At Glass Hostaria, chef Cristina Bauerman and her team, they really took me in and we hung out. It was amazing. Italian food and Italian ingredients. One of my favorite things was how they prioritized life. I remember one of the cooks asking if anyone wanted a café. A bunch of people said yes, and so the guy is like Tutto! Café, Andiamo! It’s fifteen minutes before service, but everyone gets up and leaves the restaurant to go smoke cigarettes and drink coffee across the street. I mean, that would never happen in America. It was nuts and awesome. I mean can you imagine everyone at a two star Michelin like Oriole going over to La Colombe just before service and no one is in the restaurant.
After that, when I came back to Spiaggia, if we were locked and loaded for service and everything was set, the team would often go downstairs 30 minutes before and stand on the corner of Michigan and Oak and have an espresso.
At Del Pescatore, well, what’s crazy is Tony [Mantuano] staged there when he was a young cook. It’s a town of 34 people, they own all the land and won’t sell it to anyone else. When I staged I had to stay in another town that was 10 minutes and 10 miles away, there’s nothing in between. It’s a 3 Michelin-star restaurant that’s 100 years old. The chef and owner, Nadia Santini, is about Tony’s age. It’s crazy to think they’ve been on the same journey for 35 years. If the restaurant had under 30 covers one night, they’d roll the pasta to order.
How did those experiences change your approach to cooking?
It really made me focus on the simplicity and quality of the ingredients. You look at someone like Missy Robbins, her food is very focused. She cooks with incredible confidence. Tony cooks that way too. It’s so technical and hard, but ingredient wise, so simple. There’s a confidence and maturity I clicked with.

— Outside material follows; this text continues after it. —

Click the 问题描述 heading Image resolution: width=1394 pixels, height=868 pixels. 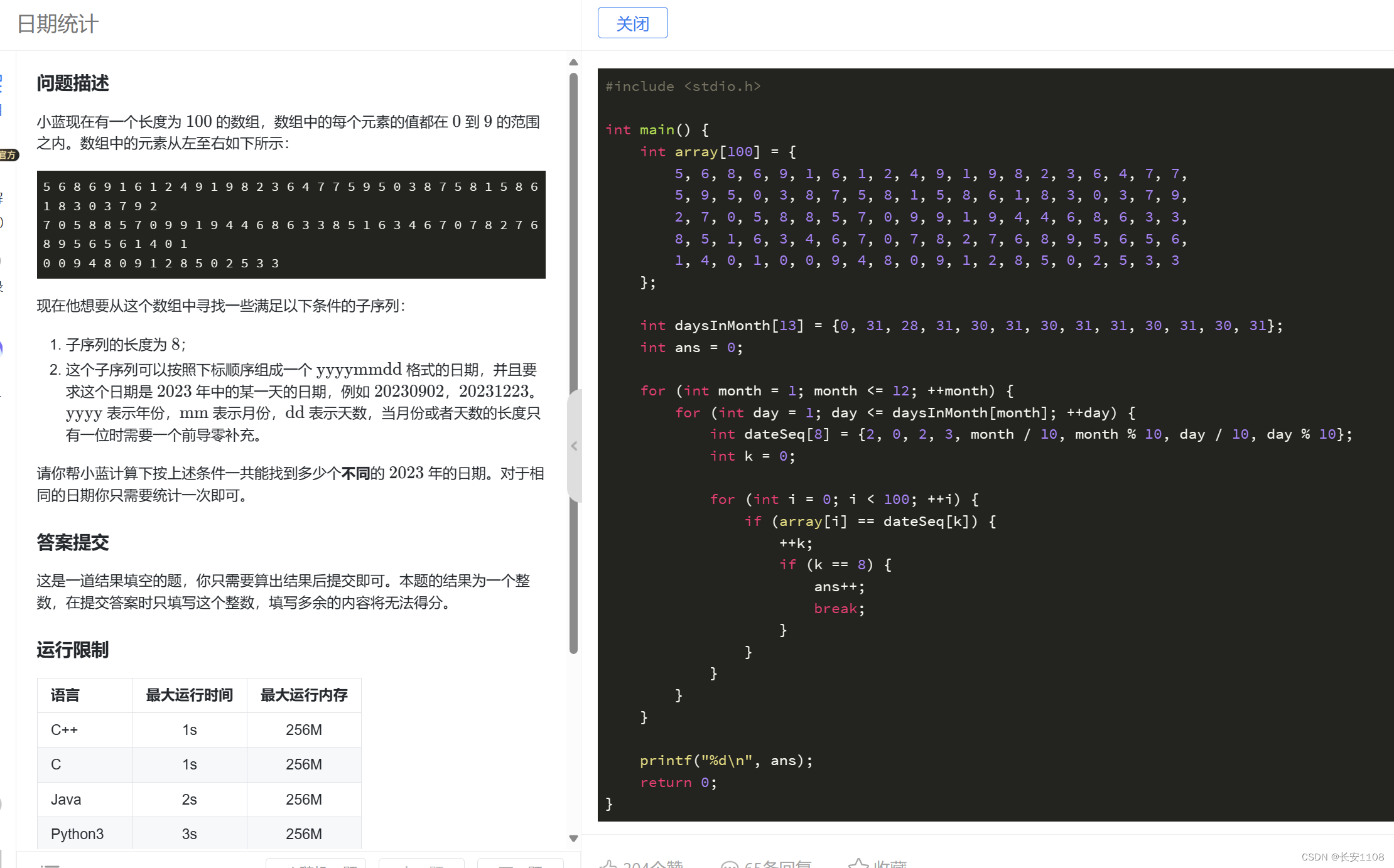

That reminds me, I don’t know if this true, but what I was always struck with about you on Top Chef is all the people you’re competing with are doing molecular gastronomy and crazy techniques and ingredients, but you were always keeping it simple, hammering great flavor and technique. You won Top Chef with a lamb shoulder dish. Did your focus on simplicity and flavor help you win?
100 percent. I was going to make stuff so delicious that the only way you could beat me was by being more delicious. It sounds dumb, but Stephanie Izard gave me the best advice before I went on the show. She was like, just make sure everything is really, really delicious, and not gross.